Prompt
Write out every line of the listing below word for word, leaving out the pictures.

===== The records

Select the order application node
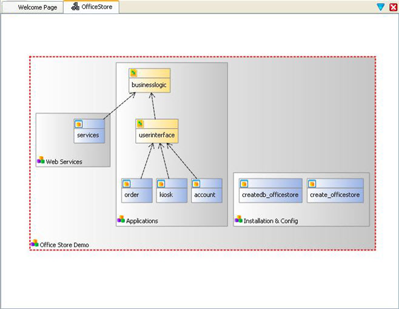The height and width of the screenshot is (309, 399). [x=136, y=195]
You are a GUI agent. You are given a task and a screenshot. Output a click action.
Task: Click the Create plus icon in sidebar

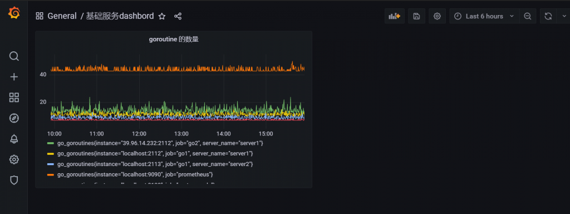[14, 77]
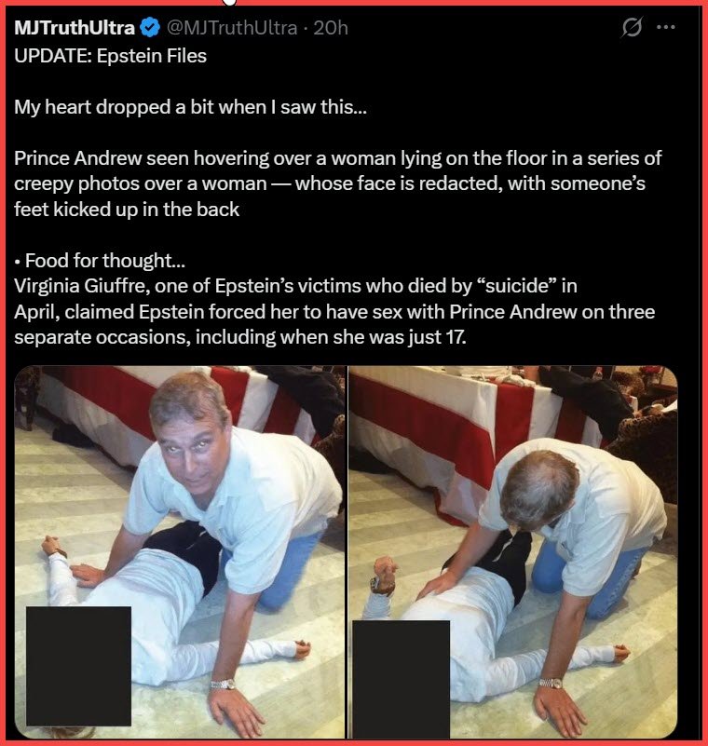Click the "feet kicked up in the back" line
The image size is (708, 746).
point(127,210)
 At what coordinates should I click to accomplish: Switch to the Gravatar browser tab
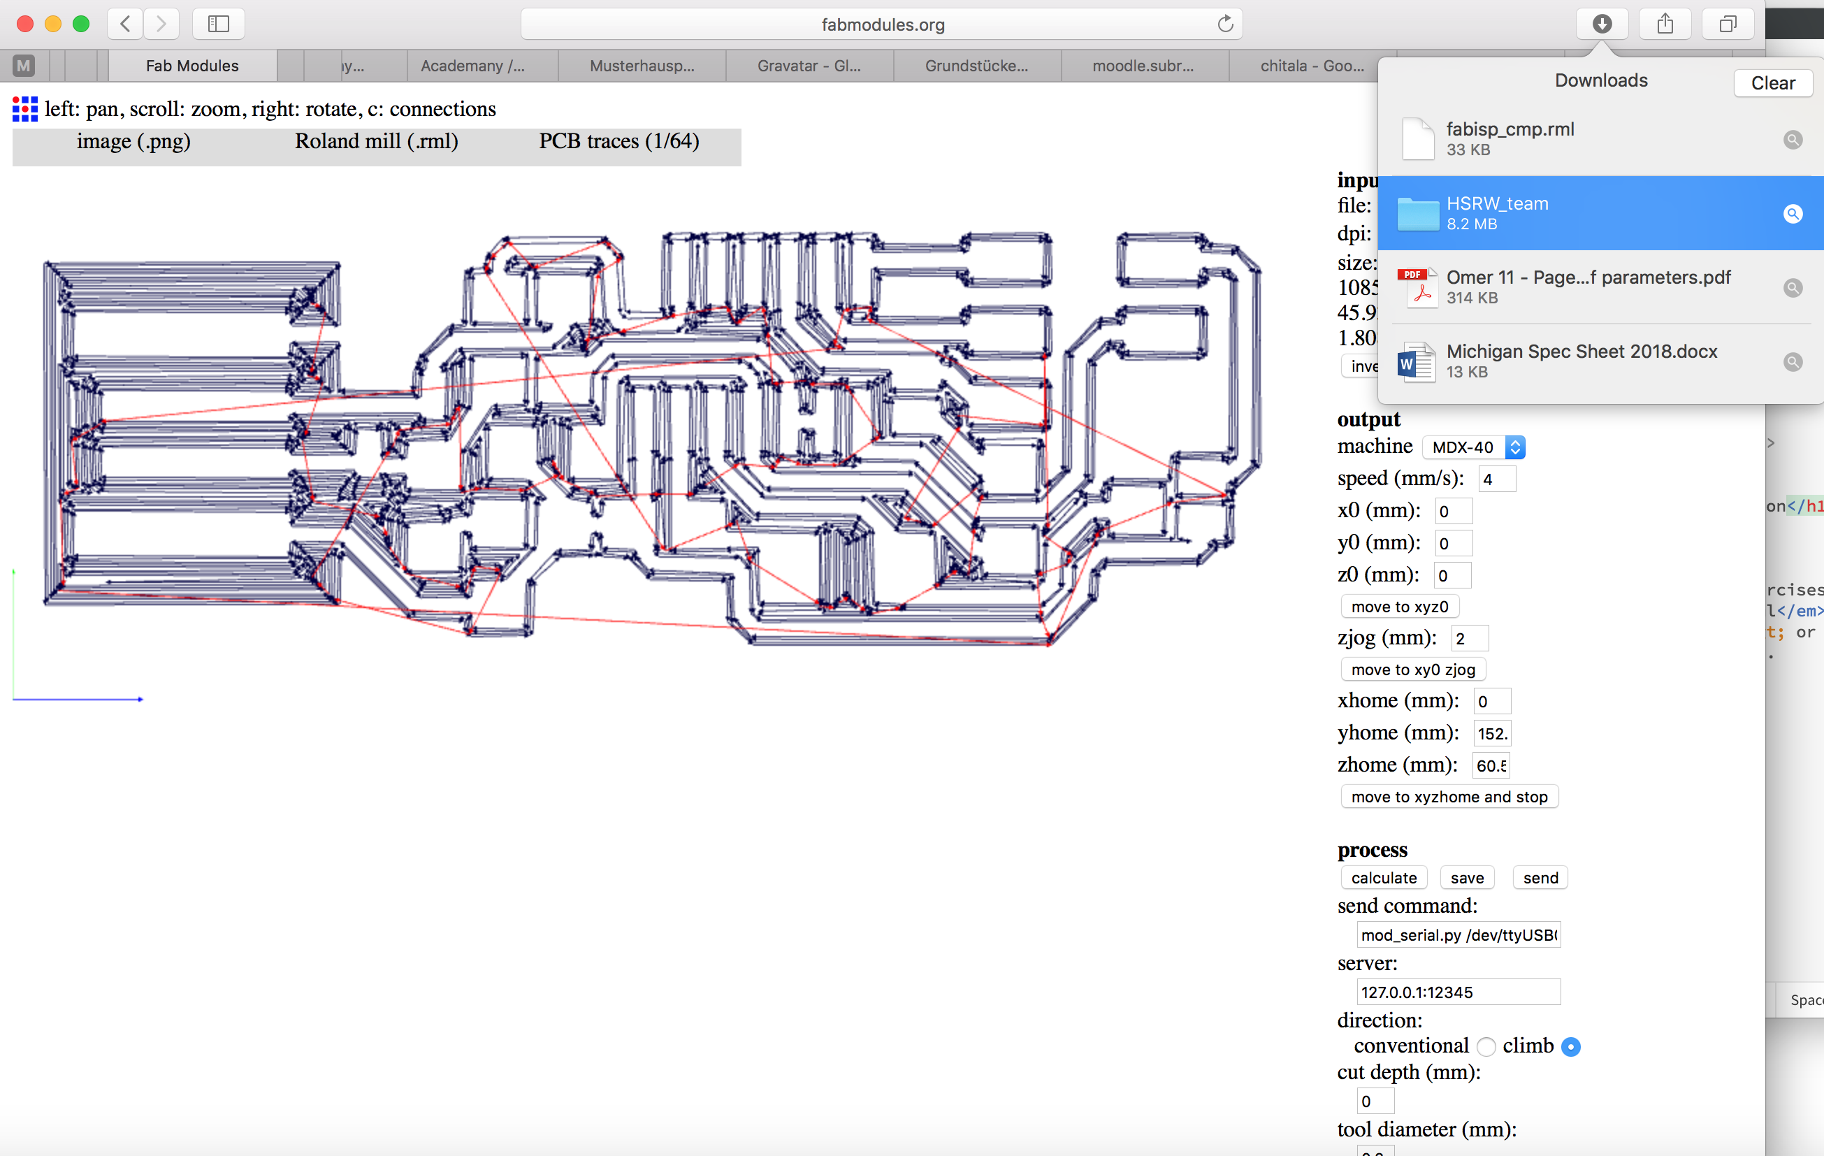pos(808,66)
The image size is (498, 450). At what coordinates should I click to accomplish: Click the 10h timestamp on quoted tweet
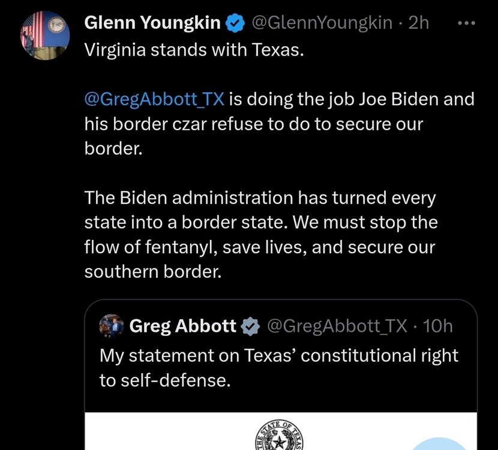pyautogui.click(x=437, y=326)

==========

Completed task
Select the order application node
The height and width of the screenshot is (309, 399). [x=136, y=195]
You are a GUI agent. You are given a task and a screenshot. Output a click action.
Task: Click the Create plus icon in sidebar

[14, 77]
Click the "feet kicked up in the back" line
The image size is (708, 746).
point(127,210)
 At what coordinates should I click to accomplish: Switch to the Gravatar browser tab
pos(808,66)
The image size is (498, 450). At what coordinates should I click to accomplish: Click the 10h timestamp on quoted tweet
pyautogui.click(x=437, y=326)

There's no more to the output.